Disruptors get a warm welcome

Thu, Oct 4, 2012, 01:00

   

DIGITAL CHALLENGE:LAST FRIDAY, at The Workman’s Club on Wellington Quay in Dublin, an Irish technology start-up company called GetBulb was announced as the overall winner of The Irish Times Digital Challenge.

GetBulb has produced a system that can rapidly create data visualisations suitable for both high-resolution print and for online interactive graphics in seconds. This start-up could, quite literally, change how media organisations across the globe approach design.

GetBulb is one of five early stage digitally-focused businesses that entered The Irish Times building for eight weeks as part of The Irish Times Digital Challenge. The other start-ups were: MyiFli, a mobile advertising and content service; PicTurk, a platform for photography awards; KnockOn.ie, an amateur and club rugby community; and Storyflow, a widget to find and show related links in a graphical way on a news story.

A wide range of early stage businesses applied to The Irish Times Digital Challenge, which was announced in May 2012. From these a panel of entrepreneurs, venture capital partners, and senior Irish Times personnel selected five finalists to enter the building. As the overall winner of the Challenge, GetBulb has won a €50,000 prize in the form of a convertible loan note from venture capital firm DFJ Esprit.

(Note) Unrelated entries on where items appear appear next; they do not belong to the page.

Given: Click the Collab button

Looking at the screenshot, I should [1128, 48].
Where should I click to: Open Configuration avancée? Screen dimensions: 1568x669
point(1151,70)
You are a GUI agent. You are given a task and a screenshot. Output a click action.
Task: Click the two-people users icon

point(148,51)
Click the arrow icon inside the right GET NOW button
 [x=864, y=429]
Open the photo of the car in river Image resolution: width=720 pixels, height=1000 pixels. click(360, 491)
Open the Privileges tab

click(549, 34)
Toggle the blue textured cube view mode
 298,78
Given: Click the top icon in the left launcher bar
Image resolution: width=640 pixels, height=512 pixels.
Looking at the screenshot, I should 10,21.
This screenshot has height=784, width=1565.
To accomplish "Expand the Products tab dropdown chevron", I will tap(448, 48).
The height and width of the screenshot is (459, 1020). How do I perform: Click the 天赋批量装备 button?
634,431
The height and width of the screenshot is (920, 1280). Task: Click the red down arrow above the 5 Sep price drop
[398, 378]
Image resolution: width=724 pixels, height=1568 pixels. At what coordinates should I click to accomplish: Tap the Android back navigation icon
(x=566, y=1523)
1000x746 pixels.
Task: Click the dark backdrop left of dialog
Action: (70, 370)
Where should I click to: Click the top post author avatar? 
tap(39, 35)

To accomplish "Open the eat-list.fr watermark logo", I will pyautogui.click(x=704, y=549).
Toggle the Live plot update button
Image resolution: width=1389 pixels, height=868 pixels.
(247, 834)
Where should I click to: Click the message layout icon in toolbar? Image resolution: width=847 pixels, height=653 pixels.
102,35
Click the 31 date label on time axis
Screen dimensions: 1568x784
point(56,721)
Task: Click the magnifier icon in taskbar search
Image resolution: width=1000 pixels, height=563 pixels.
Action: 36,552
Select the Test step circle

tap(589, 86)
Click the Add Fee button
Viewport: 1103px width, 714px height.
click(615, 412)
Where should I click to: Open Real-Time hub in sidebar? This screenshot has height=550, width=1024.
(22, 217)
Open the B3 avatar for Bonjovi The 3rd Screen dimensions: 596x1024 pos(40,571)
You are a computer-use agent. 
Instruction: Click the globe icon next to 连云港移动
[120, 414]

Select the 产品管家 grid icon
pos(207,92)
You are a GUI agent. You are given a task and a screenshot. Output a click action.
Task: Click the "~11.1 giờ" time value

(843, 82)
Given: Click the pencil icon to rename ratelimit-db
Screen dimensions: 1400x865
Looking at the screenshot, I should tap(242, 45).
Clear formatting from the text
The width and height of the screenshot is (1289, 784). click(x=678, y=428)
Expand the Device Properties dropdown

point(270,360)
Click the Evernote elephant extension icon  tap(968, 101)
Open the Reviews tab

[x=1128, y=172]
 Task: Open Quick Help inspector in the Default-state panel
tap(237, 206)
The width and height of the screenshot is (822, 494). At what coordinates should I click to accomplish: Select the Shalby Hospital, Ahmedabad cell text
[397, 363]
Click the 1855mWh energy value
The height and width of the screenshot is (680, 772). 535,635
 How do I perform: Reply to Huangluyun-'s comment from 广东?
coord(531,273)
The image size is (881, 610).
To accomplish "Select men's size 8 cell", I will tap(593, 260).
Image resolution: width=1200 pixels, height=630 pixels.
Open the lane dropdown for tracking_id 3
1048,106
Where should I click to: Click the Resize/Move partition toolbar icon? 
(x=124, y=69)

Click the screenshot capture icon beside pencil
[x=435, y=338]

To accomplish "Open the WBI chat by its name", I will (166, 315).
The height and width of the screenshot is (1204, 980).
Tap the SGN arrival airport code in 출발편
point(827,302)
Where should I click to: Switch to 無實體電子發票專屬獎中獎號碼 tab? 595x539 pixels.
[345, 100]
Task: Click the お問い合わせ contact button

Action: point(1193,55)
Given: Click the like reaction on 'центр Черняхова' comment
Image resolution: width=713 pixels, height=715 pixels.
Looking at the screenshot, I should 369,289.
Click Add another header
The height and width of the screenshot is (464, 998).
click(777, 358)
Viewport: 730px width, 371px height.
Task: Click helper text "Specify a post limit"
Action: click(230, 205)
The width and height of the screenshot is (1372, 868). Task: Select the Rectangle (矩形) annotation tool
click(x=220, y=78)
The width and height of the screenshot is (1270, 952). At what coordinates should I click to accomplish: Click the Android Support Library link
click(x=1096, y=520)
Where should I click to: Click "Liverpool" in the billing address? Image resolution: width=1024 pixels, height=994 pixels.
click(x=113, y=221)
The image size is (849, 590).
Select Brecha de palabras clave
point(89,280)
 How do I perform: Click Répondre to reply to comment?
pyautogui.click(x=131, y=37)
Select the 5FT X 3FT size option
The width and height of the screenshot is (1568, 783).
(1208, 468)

The objective of the programme was not only to launch new products and identify new technology, but to position The Irish Times at the heart of Ireland’s vibrant start-up community. Building long term, mutually beneficial relationships with the next wave of disruptors is a key part of The Irish Times’ future.

The toughness of the environment in which The Irish Times Group operates is forcing the organisation to change and rediscover its inventive streak. In 1994 at a time when few readers were using the web The Irish Times was among the first half dozen papers in the world to launch an online edition. It is now picking up where it left off.

According to Kevin O’Sullivan, editor of The Irish Times, “the challenges facing the newspaper industry are forcing us to be innovative, and to think more like a start-up than we might otherwise do. This may be no bad thing. In fact, it may mark the beginning of a renaissance period for news media . . . that is provided the relationship is genuine and sustained.”

Ireland is a good environment for this kind of collaboration. Much as the 1970s and 1980s produced a generation of garage bands, some of whom achieved global recognition, Ireland is now producing a wave of garage companies like GetBulb that have the potential to make a world impact. A glamour is building around tech entrepreneurship in Ireland that draws more young people into the sector, and the country is sufficiently small that investors, founders, and coders can easily meet. However, this smallness has a down side.

Just as the garage bands who went before them had ultimately to break in to the American market to reach significant numbers of listeners, Irish start-ups generally have to target larger markets to grow to a global scale. Under The Irish Times Digital Challenge, however, start-ups have the opportunity to access The Irish Times Group’s several million unique users a month.